Fiction, Nonfiction, and the Problem of Perspective
Before we begin discussing how to construct an effective narrative, we need to consider an important distinction that humans have to make when it comes to storytelling: the difference between nonfiction, or writing that purports to be true or “real,” and fiction, or writing that announces itself as a fabrication, a “made-up” story told by the author to entertain or to make a hypothetical (believable yet fictional) point.
At first glance, this distinction might seem easy to make. However, the words we use are never equivalent to the world we experience; in some sense, whenever we tell a story, we are fabricating what happened. If we could simply communicate events as they happened, we wouldn’t need words at all! This is why there are so many arguments about news stories and the meaning of current events; we all recognize that any act of recalling what has happened is fraught with the problem of perspective, the point-of-view or position of the storyteller.

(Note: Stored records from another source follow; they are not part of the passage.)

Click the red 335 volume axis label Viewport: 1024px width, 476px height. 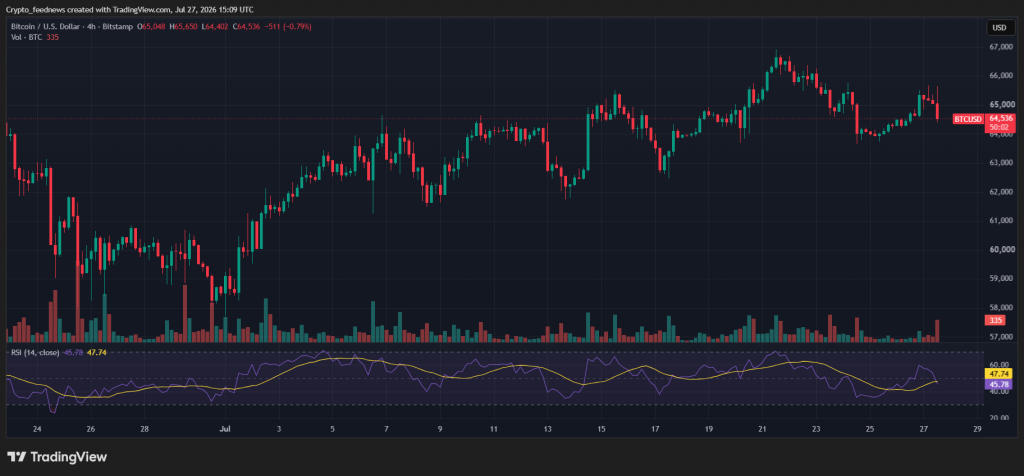tap(995, 320)
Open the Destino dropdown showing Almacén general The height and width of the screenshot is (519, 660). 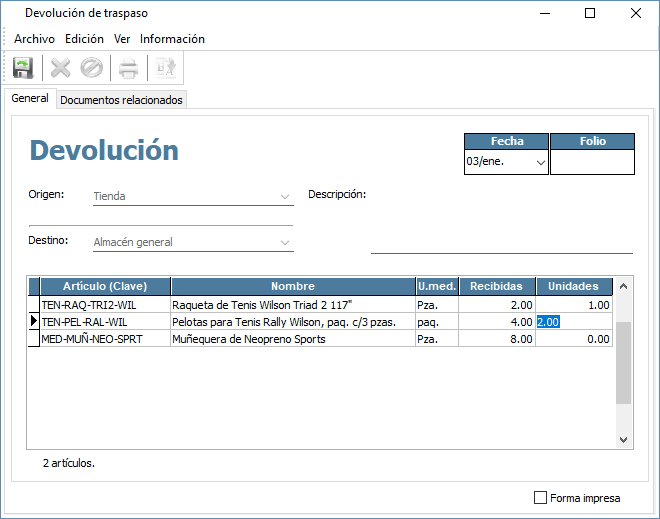click(285, 242)
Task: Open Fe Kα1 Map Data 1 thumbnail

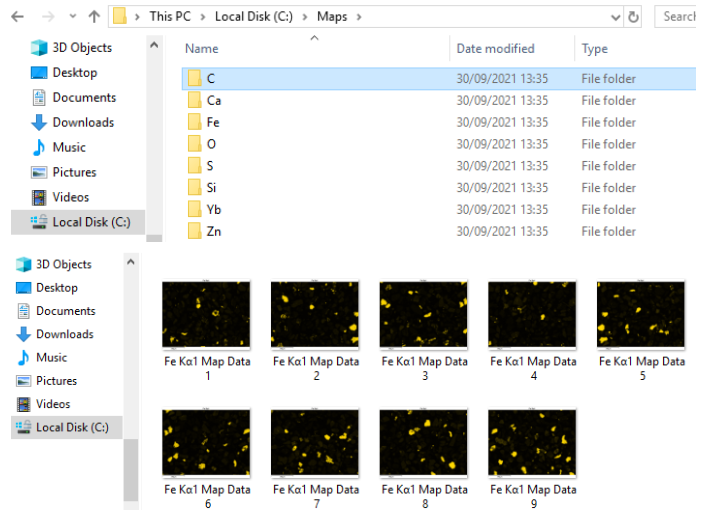Action: (x=206, y=314)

As we’ll see in later modules, the problem of perspective is something that always haunts the composition classroom and writing in general, so it’s important that we recognize the issue here at the beginning.
Philosophers have argued about the problems of language and truth since the dawn of civilization, and their battles rage on to this day. For the purpose of this module, however, we will have to accept that what we mean by nonfiction writing is storytelling that presumes to adhere to the world as it happened to the author or other humans andfiction writing as storytelling that makes no such presumptions about its literal truth.
Because all storytelling, be it fiction or nonfiction writing, is always caught up in the problem of perspective, the point-of-view of the writer, it is important to clarify exactly how this positioning makes itself known in a piece of writing.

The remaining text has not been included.